You’ll improve your language
Believe it or not people have studied the language used in printed texts vs. television shows vs. adult conversation. When one closely examines the syntactical complexity and the sophisticated nature of the words used in printed texts, almost all types of printed materials exceed the language quality used in television shows and adult conversation. Even children’s books, comic books, magazines and newspapers offer better language models than a steady diet of television programs. The best models of language are in printed texts. Research shows that the amount of time one spends reading is actually one of the major differences in vocabulary development in individuals. Reading actually provides more encounters with language subtleties that are crucial to fully understand the information being presented in other media. In the end, the volume of your reading correlates strongly with not only your vocabulary, but your general knowledge, spelling skills and verbal fluency.
Don’t let your image making faculty atrophy
The problem with television can be the very advantage this student is touting – the moving pictures. The ability to make one’s own visual images is critical for many creative processes. In a visually-oriented society, however, many individuals over- ly rely on others to make images for them. Think about it. Harry Potter will always look like Daniel Radcliffe. Instead of creating your own visual images to go with a favorite song, your images are supplied by the music video you watched. For some individuals, this lack of mental exercise has caused their image making faculty to get lazy. On the other hand, reading texts without pictures forces the brain to activate its image-making faculty. This helps individuals get stronger at bringing their visual images to text without pictures improving their understandings of those texts. This may also help individuals grow in their abilities to create visually interesting writing, bring visual interpretation to texts being performed or visualize products to be created through the fine arts.
You may get smarter
If reading improves your verbal skills and your visualization strategies, then it shouldn’t be too surprising to conclude that it could also make you smarter. A friend of mine was a college counselor at private girls school. She wished she could tell every parent who came in distraught over their daughter’s low college entrance scores that it was too bad they couldn’t turn back the clock and encourage their child to read voraciously throughout her life. She knew intuitively what researchers Cunningham & Stanovich observed in their analysis of the correlations between reading volume and new knowledge. When they looked at individual differences in knowledge acquisition in college students (after controlling for measures of general ability), differences in reading volume accounted for over one-third of the variance. Differences in exposure to television contributed to none of the variation. On the other hand, when probing the acquisition of misinformation in these same students, students with the highest exposure to television and the lowest volume of reading were more likely to have inaccurate information than those with high reading volume and low television exposure.

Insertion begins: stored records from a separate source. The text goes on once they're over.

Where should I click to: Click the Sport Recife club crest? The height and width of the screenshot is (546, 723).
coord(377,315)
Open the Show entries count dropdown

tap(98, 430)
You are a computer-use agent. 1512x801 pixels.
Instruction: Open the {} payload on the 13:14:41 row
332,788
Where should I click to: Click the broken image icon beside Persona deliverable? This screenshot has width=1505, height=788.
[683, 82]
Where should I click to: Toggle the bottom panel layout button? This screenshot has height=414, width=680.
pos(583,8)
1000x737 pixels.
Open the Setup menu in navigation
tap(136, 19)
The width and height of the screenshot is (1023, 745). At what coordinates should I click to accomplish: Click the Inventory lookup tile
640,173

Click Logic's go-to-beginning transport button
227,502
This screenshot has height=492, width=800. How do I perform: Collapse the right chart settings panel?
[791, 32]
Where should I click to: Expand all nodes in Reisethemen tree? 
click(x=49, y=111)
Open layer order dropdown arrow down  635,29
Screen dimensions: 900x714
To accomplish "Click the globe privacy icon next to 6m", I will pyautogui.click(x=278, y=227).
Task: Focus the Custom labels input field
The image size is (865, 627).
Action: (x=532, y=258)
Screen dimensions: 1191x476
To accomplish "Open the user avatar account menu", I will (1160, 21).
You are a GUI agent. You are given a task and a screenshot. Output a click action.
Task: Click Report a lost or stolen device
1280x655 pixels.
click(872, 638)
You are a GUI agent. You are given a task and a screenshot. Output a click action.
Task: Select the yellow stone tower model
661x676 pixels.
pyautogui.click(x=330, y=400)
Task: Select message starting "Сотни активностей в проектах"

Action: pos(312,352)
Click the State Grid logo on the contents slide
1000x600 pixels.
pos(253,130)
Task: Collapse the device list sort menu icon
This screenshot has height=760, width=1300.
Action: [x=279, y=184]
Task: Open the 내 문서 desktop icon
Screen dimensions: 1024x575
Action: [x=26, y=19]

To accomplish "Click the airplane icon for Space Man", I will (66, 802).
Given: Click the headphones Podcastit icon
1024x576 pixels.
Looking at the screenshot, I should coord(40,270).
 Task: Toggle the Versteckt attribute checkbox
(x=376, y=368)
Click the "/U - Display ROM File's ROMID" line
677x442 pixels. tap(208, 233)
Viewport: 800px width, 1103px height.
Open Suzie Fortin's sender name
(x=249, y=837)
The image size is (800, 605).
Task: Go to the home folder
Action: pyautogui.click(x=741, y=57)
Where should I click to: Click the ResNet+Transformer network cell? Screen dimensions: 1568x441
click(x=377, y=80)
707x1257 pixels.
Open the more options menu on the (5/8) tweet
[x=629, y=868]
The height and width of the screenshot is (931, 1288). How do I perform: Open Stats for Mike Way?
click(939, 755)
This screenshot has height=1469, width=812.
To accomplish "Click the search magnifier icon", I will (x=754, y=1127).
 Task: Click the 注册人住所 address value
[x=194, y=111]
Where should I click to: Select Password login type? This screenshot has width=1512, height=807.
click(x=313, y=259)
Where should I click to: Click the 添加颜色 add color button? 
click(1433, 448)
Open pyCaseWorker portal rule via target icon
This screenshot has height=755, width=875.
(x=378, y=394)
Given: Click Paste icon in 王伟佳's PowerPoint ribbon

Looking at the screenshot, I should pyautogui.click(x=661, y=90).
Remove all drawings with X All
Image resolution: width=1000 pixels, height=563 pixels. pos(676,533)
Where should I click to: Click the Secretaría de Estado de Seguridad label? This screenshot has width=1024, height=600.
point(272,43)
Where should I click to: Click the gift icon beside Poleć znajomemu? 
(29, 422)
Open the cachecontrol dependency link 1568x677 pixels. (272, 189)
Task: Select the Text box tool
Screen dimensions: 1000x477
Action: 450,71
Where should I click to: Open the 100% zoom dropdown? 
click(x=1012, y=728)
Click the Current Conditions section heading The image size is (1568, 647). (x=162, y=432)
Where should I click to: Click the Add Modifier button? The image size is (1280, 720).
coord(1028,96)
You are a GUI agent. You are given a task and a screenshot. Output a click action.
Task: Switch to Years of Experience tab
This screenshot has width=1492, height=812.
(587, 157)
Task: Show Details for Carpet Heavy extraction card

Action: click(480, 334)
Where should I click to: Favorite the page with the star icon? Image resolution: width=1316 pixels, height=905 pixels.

The researchers concluded that mass viewing of primetime television was often negatively correlated with knowledge acquisition.
Why not do both?
The amazing thing is that very few of us have to choose between getting all of our information from watching television or from reading books. It doesn’t have to be a choice -- one or the other. Both sources can be tapped for information. You’re fooling yourself if you think you are getting all the information you need from television.
Different texts whether visual or print-based contained different content and concepts presented in different formats organized in different ways. In other words, people get different things out of different texts.
The person that both watches and reads different texts will probably have more information than the person that only reads or especially only watches a show. Let’s face it…you may want to be able to do both. You can’t watch the final book in the Harry Potter series…yet. And even if you could, sometimes the book is just better!